This work addresses the memory bottleneck in Transformers caused by linearly growing KV caches and the sharp decline in recall accuracy of state space models (SSMs) over long-range dependencies. To overcome these limitations, the authors propose Echo, a novel architecture that introduces the spectral Koopman operator into sequence modeling for the first time. Echo employs Spectral Koopman Attention (SKA), which enables exact long-range associative recall with constant memory usage and without relying on KV caches. By integrating kernel ridge regression to fit spectral linear systems, a power iteration filter, and O(r²) streaming state compression, Echo achieves 100% recall accuracy on six benchmarks—including Multi-Query Associative Recall—with a 50M-parameter model. It substantially outperforms both pure SSMs and hybrid SSM+Attention models while maintaining constant inference memory.
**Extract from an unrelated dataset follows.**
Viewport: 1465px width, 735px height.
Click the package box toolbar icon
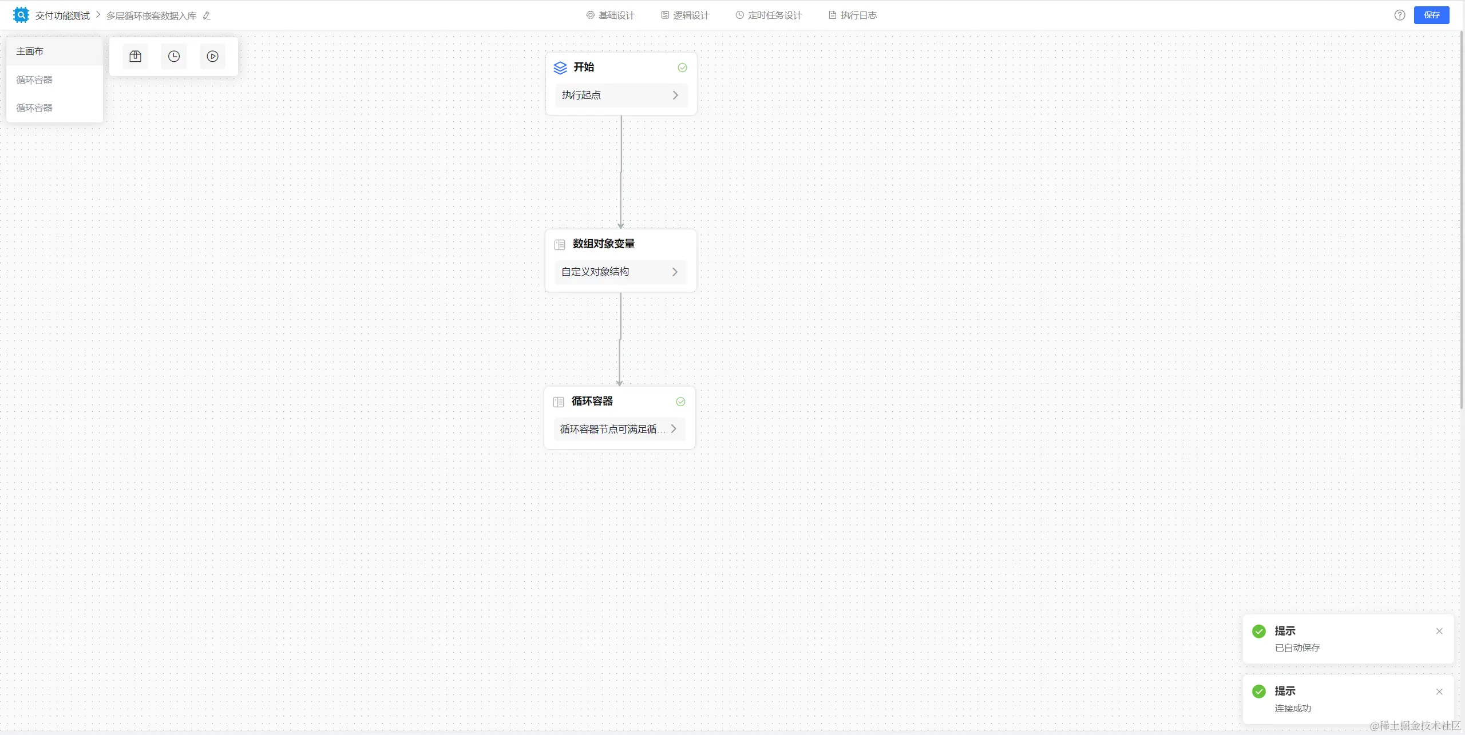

Long chain-of-thought reasoning and agentic tool-calling produce traces spanning tens of thousands of tokens, yet Transformer KV caches grow linearly with sequence length, creating a memory bottleneck on commodity hardware. State-space models offer constant-memory recurrence but suffer a memory cliff: retrieval accuracy collapses once the gap between a stored fact and its query exceeds the effective horizon of the recurrent state. We introduce Echo, a KV-cache-free associative recall architecture built around Spectral Koopman Attention (SKA); a drop-in replacement for attention layers that augments SSM blocks with a closed-form dynamical operator whose sufficient statistics are accumulated in constant memory with no KV cache. Echo fits a spectral linear system to the key and value history via kernel ridge regression and retrieves through a learned power-iterated filter, all from $O(r^{2})$ streaming state where $r$ is a small projection rank. On the Multi-Query Associative Recall benchmark, a pure Mamba-2 SSM fails to exceed chance accuracy (${\sim}3\%$) across all gap lengths and KV-pair counts, while at the 50M parameter scale SKA-augmented models achieve $100\%$ retrieval accuracy on every configuration tested, including distractor gaps of $4{,}096$ tokens with $32$ KV pairs. Across five additional transfer benchmarks including needle-in-a-haystack, tool-trace, and multi-hop retrieval, SKA consistently outperforms both pure SSM and SSM+Attention hybrids while maintaining constant inference memory. Ablations confirm that the spectral operator, not the prefix masking strategy, drives the retrieval gain.